(Information supplied)

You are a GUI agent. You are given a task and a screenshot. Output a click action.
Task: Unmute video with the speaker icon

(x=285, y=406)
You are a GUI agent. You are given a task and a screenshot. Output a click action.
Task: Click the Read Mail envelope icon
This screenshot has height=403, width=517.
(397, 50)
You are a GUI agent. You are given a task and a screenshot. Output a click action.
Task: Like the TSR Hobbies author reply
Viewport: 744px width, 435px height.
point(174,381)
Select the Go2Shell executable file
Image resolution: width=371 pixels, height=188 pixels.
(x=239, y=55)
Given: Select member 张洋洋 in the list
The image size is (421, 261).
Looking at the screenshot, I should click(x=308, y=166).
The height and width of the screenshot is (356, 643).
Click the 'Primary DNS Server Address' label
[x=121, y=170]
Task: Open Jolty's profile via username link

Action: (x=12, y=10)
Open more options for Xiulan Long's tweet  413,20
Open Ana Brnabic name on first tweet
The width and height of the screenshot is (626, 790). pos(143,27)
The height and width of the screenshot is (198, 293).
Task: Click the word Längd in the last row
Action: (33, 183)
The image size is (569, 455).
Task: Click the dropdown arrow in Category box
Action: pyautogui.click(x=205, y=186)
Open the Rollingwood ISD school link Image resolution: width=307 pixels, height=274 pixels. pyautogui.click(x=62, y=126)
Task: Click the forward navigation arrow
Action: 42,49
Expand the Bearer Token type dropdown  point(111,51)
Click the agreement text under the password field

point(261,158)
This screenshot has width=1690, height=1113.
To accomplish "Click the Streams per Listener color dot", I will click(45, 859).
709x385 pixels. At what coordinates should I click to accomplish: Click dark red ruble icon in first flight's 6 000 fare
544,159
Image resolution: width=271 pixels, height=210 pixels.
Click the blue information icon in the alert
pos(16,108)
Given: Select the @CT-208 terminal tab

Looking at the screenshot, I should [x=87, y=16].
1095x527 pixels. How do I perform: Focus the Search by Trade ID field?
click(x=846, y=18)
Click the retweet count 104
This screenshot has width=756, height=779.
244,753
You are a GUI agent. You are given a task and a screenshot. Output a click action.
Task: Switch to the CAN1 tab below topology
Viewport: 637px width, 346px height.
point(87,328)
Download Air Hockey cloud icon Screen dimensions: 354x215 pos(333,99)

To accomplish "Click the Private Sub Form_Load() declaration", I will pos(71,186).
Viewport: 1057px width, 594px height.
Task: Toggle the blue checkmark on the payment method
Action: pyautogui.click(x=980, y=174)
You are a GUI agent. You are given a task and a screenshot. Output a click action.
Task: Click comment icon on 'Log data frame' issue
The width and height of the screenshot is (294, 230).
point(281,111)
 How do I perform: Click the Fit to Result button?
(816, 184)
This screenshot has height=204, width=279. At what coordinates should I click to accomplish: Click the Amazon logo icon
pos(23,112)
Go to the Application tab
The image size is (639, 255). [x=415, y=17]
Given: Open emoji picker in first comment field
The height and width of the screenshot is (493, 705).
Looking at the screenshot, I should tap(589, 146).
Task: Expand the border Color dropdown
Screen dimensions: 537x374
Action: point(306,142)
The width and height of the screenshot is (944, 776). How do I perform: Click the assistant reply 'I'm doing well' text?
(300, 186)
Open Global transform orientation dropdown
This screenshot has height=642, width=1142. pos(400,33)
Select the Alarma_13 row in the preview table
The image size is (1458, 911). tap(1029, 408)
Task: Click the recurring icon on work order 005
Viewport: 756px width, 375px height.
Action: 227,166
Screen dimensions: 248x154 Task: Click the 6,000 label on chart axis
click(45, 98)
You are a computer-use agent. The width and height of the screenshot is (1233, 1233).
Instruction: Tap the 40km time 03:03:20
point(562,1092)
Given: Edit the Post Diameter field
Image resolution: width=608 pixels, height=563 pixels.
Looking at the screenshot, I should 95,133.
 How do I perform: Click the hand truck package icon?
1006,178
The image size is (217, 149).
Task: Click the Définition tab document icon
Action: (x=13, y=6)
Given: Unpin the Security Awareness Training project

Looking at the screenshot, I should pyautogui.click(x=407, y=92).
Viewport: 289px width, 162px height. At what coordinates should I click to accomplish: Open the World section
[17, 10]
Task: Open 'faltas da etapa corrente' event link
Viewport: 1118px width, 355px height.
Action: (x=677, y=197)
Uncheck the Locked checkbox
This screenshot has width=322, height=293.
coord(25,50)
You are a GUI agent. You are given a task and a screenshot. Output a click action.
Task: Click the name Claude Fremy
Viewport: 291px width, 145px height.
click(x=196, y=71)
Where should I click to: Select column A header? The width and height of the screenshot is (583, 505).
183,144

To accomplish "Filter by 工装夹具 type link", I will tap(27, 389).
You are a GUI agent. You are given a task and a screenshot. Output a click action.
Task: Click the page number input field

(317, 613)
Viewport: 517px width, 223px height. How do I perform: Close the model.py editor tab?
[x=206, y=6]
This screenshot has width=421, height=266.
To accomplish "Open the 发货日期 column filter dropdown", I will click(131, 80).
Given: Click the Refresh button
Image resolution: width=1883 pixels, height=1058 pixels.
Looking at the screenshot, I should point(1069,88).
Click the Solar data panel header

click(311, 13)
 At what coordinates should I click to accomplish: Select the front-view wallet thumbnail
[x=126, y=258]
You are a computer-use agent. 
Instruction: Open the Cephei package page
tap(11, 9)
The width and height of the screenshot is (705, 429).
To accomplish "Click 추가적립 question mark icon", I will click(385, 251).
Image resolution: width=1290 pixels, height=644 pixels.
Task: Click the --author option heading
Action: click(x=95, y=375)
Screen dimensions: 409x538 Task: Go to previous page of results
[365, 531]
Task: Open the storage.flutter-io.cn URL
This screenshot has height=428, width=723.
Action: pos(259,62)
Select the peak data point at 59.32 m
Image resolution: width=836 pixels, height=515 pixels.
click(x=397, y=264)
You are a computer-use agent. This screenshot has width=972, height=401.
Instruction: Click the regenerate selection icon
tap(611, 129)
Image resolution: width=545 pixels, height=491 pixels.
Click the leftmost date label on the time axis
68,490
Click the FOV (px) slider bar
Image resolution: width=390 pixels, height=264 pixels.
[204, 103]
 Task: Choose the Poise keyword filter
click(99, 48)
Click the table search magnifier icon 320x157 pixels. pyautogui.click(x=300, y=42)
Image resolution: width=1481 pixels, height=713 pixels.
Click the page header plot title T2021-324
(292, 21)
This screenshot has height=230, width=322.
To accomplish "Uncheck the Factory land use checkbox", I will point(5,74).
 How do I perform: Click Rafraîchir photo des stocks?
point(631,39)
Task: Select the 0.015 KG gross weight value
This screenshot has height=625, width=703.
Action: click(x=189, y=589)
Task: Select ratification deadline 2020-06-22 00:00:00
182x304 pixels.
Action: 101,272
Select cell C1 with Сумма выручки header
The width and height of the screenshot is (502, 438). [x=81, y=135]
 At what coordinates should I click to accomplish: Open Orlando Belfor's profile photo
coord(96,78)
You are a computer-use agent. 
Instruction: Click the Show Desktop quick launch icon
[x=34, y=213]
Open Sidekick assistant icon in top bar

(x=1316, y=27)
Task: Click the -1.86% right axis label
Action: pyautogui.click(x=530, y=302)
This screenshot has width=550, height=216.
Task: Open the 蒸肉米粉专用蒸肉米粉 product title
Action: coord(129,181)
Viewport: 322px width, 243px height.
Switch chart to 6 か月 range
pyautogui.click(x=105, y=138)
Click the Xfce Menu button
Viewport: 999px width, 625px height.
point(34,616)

(End Information supplied)

Directions for this task:
Take the records and restate them word for word.

Output for this task:
You are a GUI agent. You are given a task and a screenshot. Output a click action.
Task: Unmute video with the speaker icon

(x=285, y=406)
You are a GUI agent. You are given a task and a screenshot. Output a click action.
Task: Click the Read Mail envelope icon
This screenshot has height=403, width=517.
(397, 50)
You are a GUI agent. You are given a task and a screenshot. Output a click action.
Task: Like the TSR Hobbies author reply
Viewport: 744px width, 435px height.
point(174,381)
Select the Go2Shell executable file
Image resolution: width=371 pixels, height=188 pixels.
(x=239, y=55)
Given: Select member 张洋洋 in the list
The image size is (421, 261).
Looking at the screenshot, I should click(x=308, y=166).
The height and width of the screenshot is (356, 643).
Click the 'Primary DNS Server Address' label
[x=121, y=170]
Task: Open Jolty's profile via username link

Action: (x=12, y=10)
Open more options for Xiulan Long's tweet  413,20
Open Ana Brnabic name on first tweet
The width and height of the screenshot is (626, 790). pos(143,27)
The height and width of the screenshot is (198, 293).
Task: Click the word Längd in the last row
Action: (33, 183)
The image size is (569, 455).
Task: Click the dropdown arrow in Category box
Action: pyautogui.click(x=205, y=186)
Open the Rollingwood ISD school link Image resolution: width=307 pixels, height=274 pixels. pyautogui.click(x=62, y=126)
Task: Click the forward navigation arrow
Action: 42,49
Expand the Bearer Token type dropdown  point(111,51)
Click the agreement text under the password field

point(261,158)
This screenshot has width=1690, height=1113.
To accomplish "Click the Streams per Listener color dot", I will click(45, 859).
709x385 pixels. At what coordinates should I click to accomplish: Click dark red ruble icon in first flight's 6 000 fare
544,159
Image resolution: width=271 pixels, height=210 pixels.
Click the blue information icon in the alert
pos(16,108)
Given: Select the @CT-208 terminal tab

Looking at the screenshot, I should [x=87, y=16].
1095x527 pixels. How do I perform: Focus the Search by Trade ID field?
click(x=846, y=18)
Click the retweet count 104
This screenshot has width=756, height=779.
244,753
You are a GUI agent. You are given a task and a screenshot. Output a click action.
Task: Switch to the CAN1 tab below topology
Viewport: 637px width, 346px height.
point(87,328)
Download Air Hockey cloud icon Screen dimensions: 354x215 pos(333,99)

To accomplish "Click the Private Sub Form_Load() declaration", I will pos(71,186).
Viewport: 1057px width, 594px height.
Task: Toggle the blue checkmark on the payment method
Action: pyautogui.click(x=980, y=174)
You are a GUI agent. You are given a task and a screenshot. Output a click action.
Task: Click comment icon on 'Log data frame' issue
The width and height of the screenshot is (294, 230).
point(281,111)
 How do I perform: Click the Fit to Result button?
(816, 184)
This screenshot has height=204, width=279. At what coordinates should I click to accomplish: Click the Amazon logo icon
pos(23,112)
Go to the Application tab
The image size is (639, 255). [x=415, y=17]
Given: Open emoji picker in first comment field
The height and width of the screenshot is (493, 705).
Looking at the screenshot, I should tap(589, 146).
Task: Expand the border Color dropdown
Screen dimensions: 537x374
Action: point(306,142)
The width and height of the screenshot is (944, 776). How do I perform: Click the assistant reply 'I'm doing well' text?
(300, 186)
Open Global transform orientation dropdown
This screenshot has height=642, width=1142. pos(400,33)
Select the Alarma_13 row in the preview table
The image size is (1458, 911). tap(1029, 408)
Task: Click the recurring icon on work order 005
Viewport: 756px width, 375px height.
Action: 227,166
Screen dimensions: 248x154 Task: Click the 6,000 label on chart axis
click(45, 98)
You are a computer-use agent. The width and height of the screenshot is (1233, 1233).
Instruction: Tap the 40km time 03:03:20
point(562,1092)
Given: Edit the Post Diameter field
Image resolution: width=608 pixels, height=563 pixels.
Looking at the screenshot, I should 95,133.
 How do I perform: Click the hand truck package icon?
1006,178
The image size is (217, 149).
Task: Click the Définition tab document icon
Action: (x=13, y=6)
Given: Unpin the Security Awareness Training project

Looking at the screenshot, I should pyautogui.click(x=407, y=92).
Viewport: 289px width, 162px height. At what coordinates should I click to accomplish: Open the World section
[17, 10]
Task: Open 'faltas da etapa corrente' event link
Viewport: 1118px width, 355px height.
Action: (x=677, y=197)
Uncheck the Locked checkbox
This screenshot has width=322, height=293.
coord(25,50)
You are a GUI agent. You are given a task and a screenshot. Output a click action.
Task: Click the name Claude Fremy
Viewport: 291px width, 145px height.
click(x=196, y=71)
Where should I click to: Select column A header? The width and height of the screenshot is (583, 505).
183,144

To accomplish "Filter by 工装夹具 type link", I will tap(27, 389).
You are a GUI agent. You are given a task and a screenshot. Output a click action.
Task: Click the page number input field

(317, 613)
Viewport: 517px width, 223px height. How do I perform: Close the model.py editor tab?
[x=206, y=6]
This screenshot has width=421, height=266.
To accomplish "Open the 发货日期 column filter dropdown", I will click(131, 80).
Given: Click the Refresh button
Image resolution: width=1883 pixels, height=1058 pixels.
Looking at the screenshot, I should point(1069,88).
Click the Solar data panel header

click(311, 13)
 At what coordinates should I click to accomplish: Select the front-view wallet thumbnail
[x=126, y=258]
You are a computer-use agent. 
Instruction: Open the Cephei package page
tap(11, 9)
The width and height of the screenshot is (705, 429).
To accomplish "Click 추가적립 question mark icon", I will click(385, 251).
Image resolution: width=1290 pixels, height=644 pixels.
Task: Click the --author option heading
Action: click(x=95, y=375)
Screen dimensions: 409x538 Task: Go to previous page of results
[365, 531]
Task: Open the storage.flutter-io.cn URL
This screenshot has height=428, width=723.
Action: pos(259,62)
Select the peak data point at 59.32 m
Image resolution: width=836 pixels, height=515 pixels.
click(x=397, y=264)
You are a computer-use agent. This screenshot has width=972, height=401.
Instruction: Click the regenerate selection icon
tap(611, 129)
Image resolution: width=545 pixels, height=491 pixels.
Click the leftmost date label on the time axis
68,490
Click the FOV (px) slider bar
Image resolution: width=390 pixels, height=264 pixels.
[204, 103]
 Task: Choose the Poise keyword filter
click(99, 48)
Click the table search magnifier icon 320x157 pixels. pyautogui.click(x=300, y=42)
Image resolution: width=1481 pixels, height=713 pixels.
Click the page header plot title T2021-324
(292, 21)
This screenshot has height=230, width=322.
To accomplish "Uncheck the Factory land use checkbox", I will point(5,74).
 How do I perform: Click Rafraîchir photo des stocks?
point(631,39)
Task: Select the 0.015 KG gross weight value
This screenshot has height=625, width=703.
Action: click(x=189, y=589)
Task: Select ratification deadline 2020-06-22 00:00:00
182x304 pixels.
Action: 101,272
Select cell C1 with Сумма выручки header
The width and height of the screenshot is (502, 438). [x=81, y=135]
 At what coordinates should I click to accomplish: Open Orlando Belfor's profile photo
coord(96,78)
You are a computer-use agent. 
Instruction: Click the Show Desktop quick launch icon
[x=34, y=213]
Open Sidekick assistant icon in top bar

(x=1316, y=27)
Task: Click the -1.86% right axis label
Action: pyautogui.click(x=530, y=302)
This screenshot has width=550, height=216.
Task: Open the 蒸肉米粉专用蒸肉米粉 product title
Action: coord(129,181)
Viewport: 322px width, 243px height.
Switch chart to 6 か月 range
pyautogui.click(x=105, y=138)
Click the Xfce Menu button
Viewport: 999px width, 625px height.
point(34,616)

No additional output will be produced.